An overview of the scope of our audit

The group consists of 3 components, located in the following countries:
British Virgin Islands, United Kingdom and Turkey.

 

Full scope audits were performed for 3 components and our full scope audit
procedures covered 100% of revenue, total assets and result before tax.

 

The full scope audit for 1 component was undertaken by a component auditor.

 

Conclusions relating to going concern

In auditing the financial statements, we have concluded that the directors'
use of the going concern basis of accounting in the preparation of the
financial statements is appropriate. Our evaluation of the directors'
assessment of the group's ability to continue to adopt the going concern basis
of accounting included:

·      Obtaining an understanding of management's going concern
evaluation;

·      Reviewing the cash flow forecasts of the Group and challenging
the assumptions made by management;

·      Engaging an auditor's expert in financial modelling to assess the
mathematical accuracy and internal consistency of the financial model;

·      Reviewing the terms of financing arrangements alongside covenant
calculations prepared by management and checking that they have been
incorporated into the forecasts;

·      Completing sensitivity analysis on key judgements such as the
timing of commencement of commercial Sulphide production;

·      Evaluating the Group's disclosures on going concern.

 

Based on the work we have performed, we have not identified any material
uncertainties relating to events or conditions that, individually or
collectively, may cast significant doubt on the group's ability to continue as
a going concern for a period of at least twelve months from when the financial
statements are authorised for issue.

 

Our responsibilities and the responsibilities of the directors with respect to
going concern are described in the relevant sections of this report.

 

Other information

The other information comprises the information included in the annual report
other than the financial statements and our auditor's report thereon. The
directors are responsible for the other information contained within the
annual report. Our opinion on the financial statements does not cover the
other information and, except to the extent otherwise explicitly stated in our
report, we do not express any form of assurance conclusion thereon.

::::

**Stated task A**
According to the audit report excerpt, what kind of expert did the auditor engage to assess the financial model?
**Stated task B**
List every procedure that the audit report excerpt names as part of the evaluation of the directors' going concern assessment.
**Stated task C**
Reproduce the audit report excerpt word for word from "The group consists" up to and including "a component auditor.".

**Provided data**

::::

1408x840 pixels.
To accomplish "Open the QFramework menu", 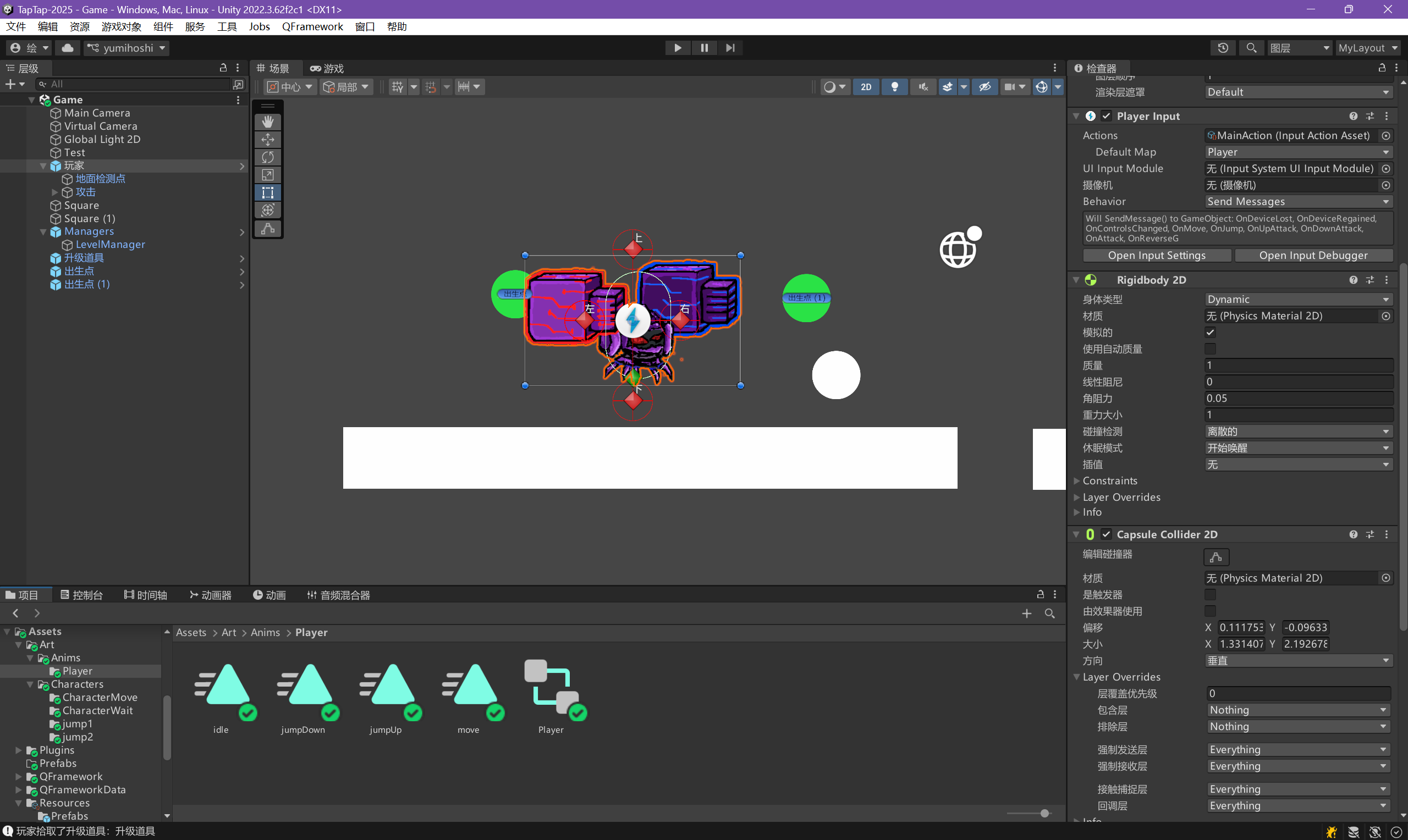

::::

**Correct output A**
An auditor's expert in financial modelling.

**Correct output B**
- Obtaining an understanding of management's going concern evaluation
- Reviewing the cash flow forecasts of the Group and challenging the assumptions made by management
- Engaging an auditor's expert in financial modelling to assess the mathematical accuracy and internal consistency of the financial model
- Reviewing the terms of financing arrangements alongside covenant calculations prepared by management and checking that they have been incorporated into the forecasts
- Completing sensitivity analysis on key judgements such as the timing of commencement of commercial Sulphide production
- Evaluating the Group's disclosures on going concern

**Correct output C**
The group consists of 3 components, located in the following countries:
British Virgin Islands, United Kingdom and Turkey.

 

Full scope audits were performed for 3 components and our full scope audit
procedures covered 100% of revenue, total assets and result before tax.

 

The full scope audit for 1 component was undertaken by a component auditor.